Hurley v. Barnard

48 Tex. 83 | Tex. | 1877

Moore, Associate Justice.

It cannot be disputed, that the copy of the record from the Probate Court of Hopkins county, given in evidence by appellees, over appellant’s objection, shows that the administration upon the estate of Thomas H. Hurley, deceased, appellant’s father, was conducted in quite a loose and informal manner; and that many glaring irregularities and errors are exhibited in the action of the court, as well as by the administrator in the course of said administration. But however readily we may concede that there is manifest error in the proceedings and orders of the court under which the land involved in this suit was sold, *87it cannot be maintained, in the light of the former decisions' of this court, that they can be held to be absolutely void.

The most serious objections urged by appellant against the deed from the administrator, are that the order of court does not show that a petition had been filed asking for a sale of the land; that the administrator waived a “copy of the citation, notice, &c.”; that half of the debt, to satisfy which the land was sold, was not due when the order of sale was made; that the land was not sufficiently described in either the order or confirmation of sale; that the report of sale is too vague and indefinite, and is not sworn to by the administrator.

▶ **Working data**
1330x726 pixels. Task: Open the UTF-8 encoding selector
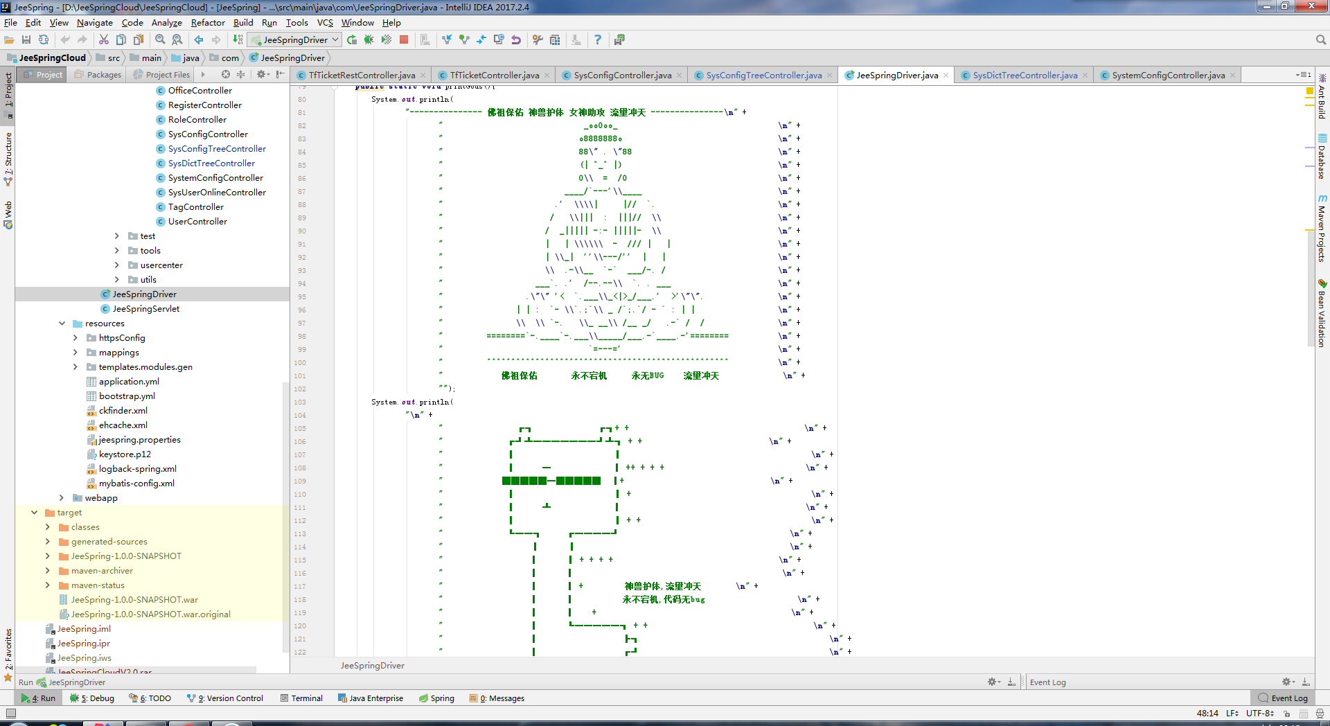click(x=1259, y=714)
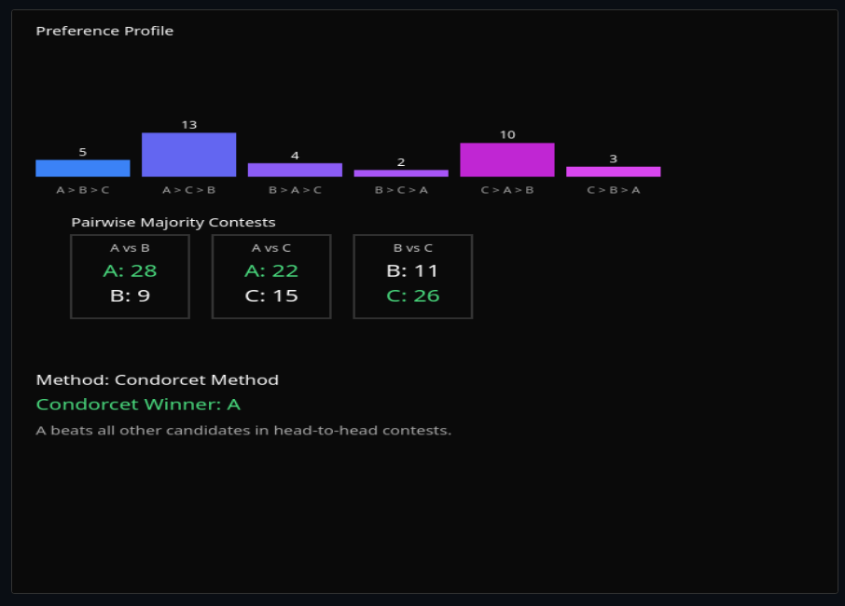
...
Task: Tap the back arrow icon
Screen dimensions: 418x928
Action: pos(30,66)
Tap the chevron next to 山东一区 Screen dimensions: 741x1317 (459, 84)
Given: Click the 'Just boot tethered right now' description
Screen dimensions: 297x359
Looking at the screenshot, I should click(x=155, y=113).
==
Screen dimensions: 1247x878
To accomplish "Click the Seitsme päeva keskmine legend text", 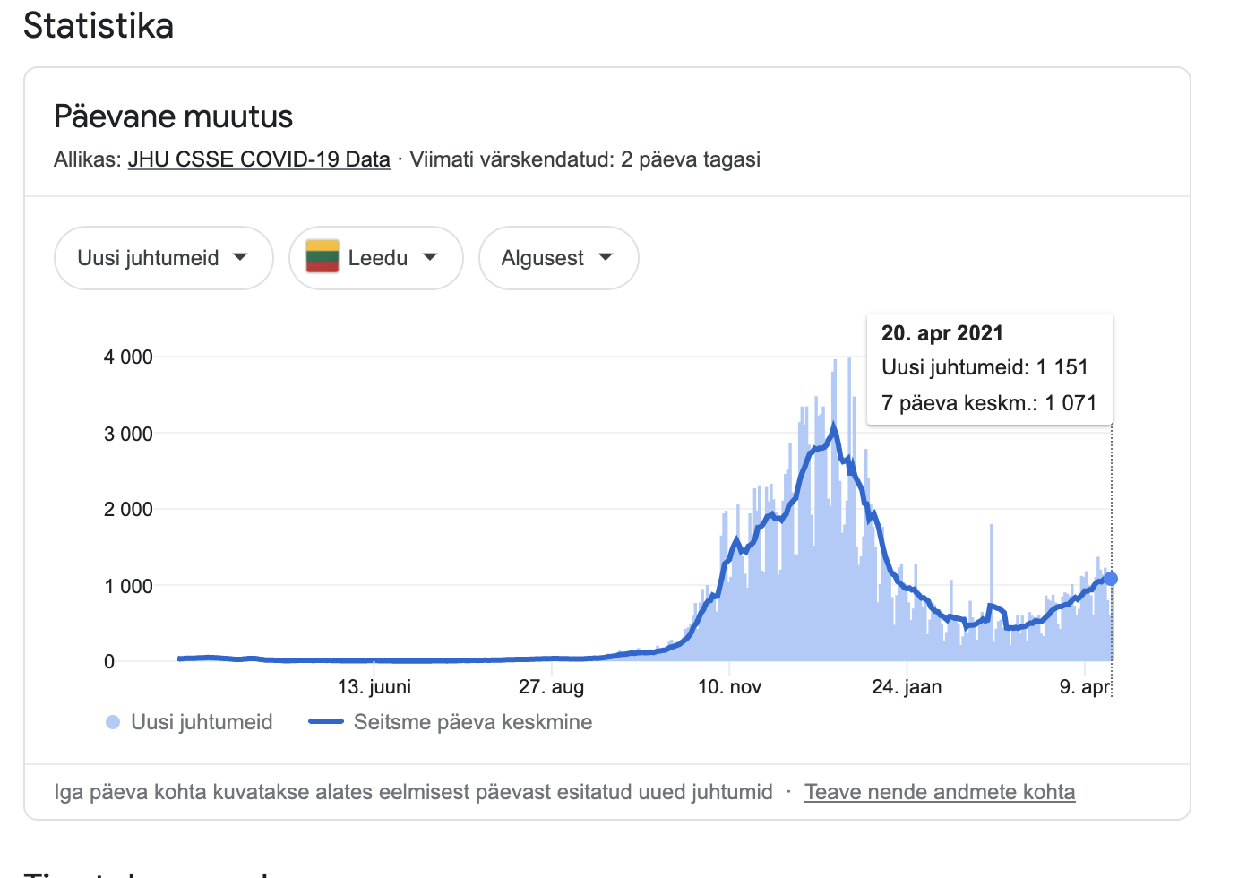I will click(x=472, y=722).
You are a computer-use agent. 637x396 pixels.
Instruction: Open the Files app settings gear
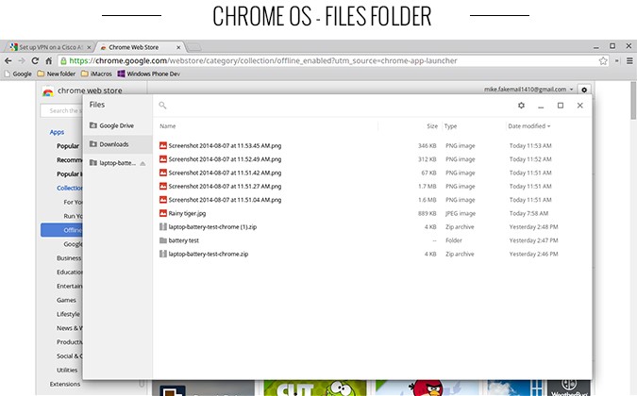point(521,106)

▶ **Required actions**
• A. Rewrite the paragraph of the court opinion beginning "The most serious objections urged by appellant" as a bulleted list of the objections it names.
• B. Arrange the stretch of the listing from the line containing "Task: Tap the back arrow icon" through the line containing "Looking at the" as a Markdown table with columns n and Line, numbering each row and leaving out blank lines.
The court opinion and the listing are unrelated material.

▶ **In response**
• A.
Appellant's main objections to the administrator's deed:
- The court's order does not show that a petition asking for the sale of the land had been filed.
- The administrator waived a "copy of the citation, notice, &c."
- Half of the debt that the sale was meant to satisfy was not yet due when the order of sale was made.
- Neither the order of sale nor the confirmation of sale describes the land sufficiently.
- The report of sale is too vague and indefinite, and the administrator did not swear to it.

• B.
| n | Line |
|---|---|
| 1 | Task: Tap the back arrow icon |
| 2 | Screen dimensions: 418x928 |
| 3 | Action: pos(30,66) |
| 4 | Tap the chevron next to 山东一区 Screen dimensions: 741x1317 (459, 84) |
| 5 | Given: Click the 'Just boot tethered right now' description |
| 6 | Screen dimensions: 297x359 |
| 7 | Looking at the screenshot, I should click(x=155, y=113). |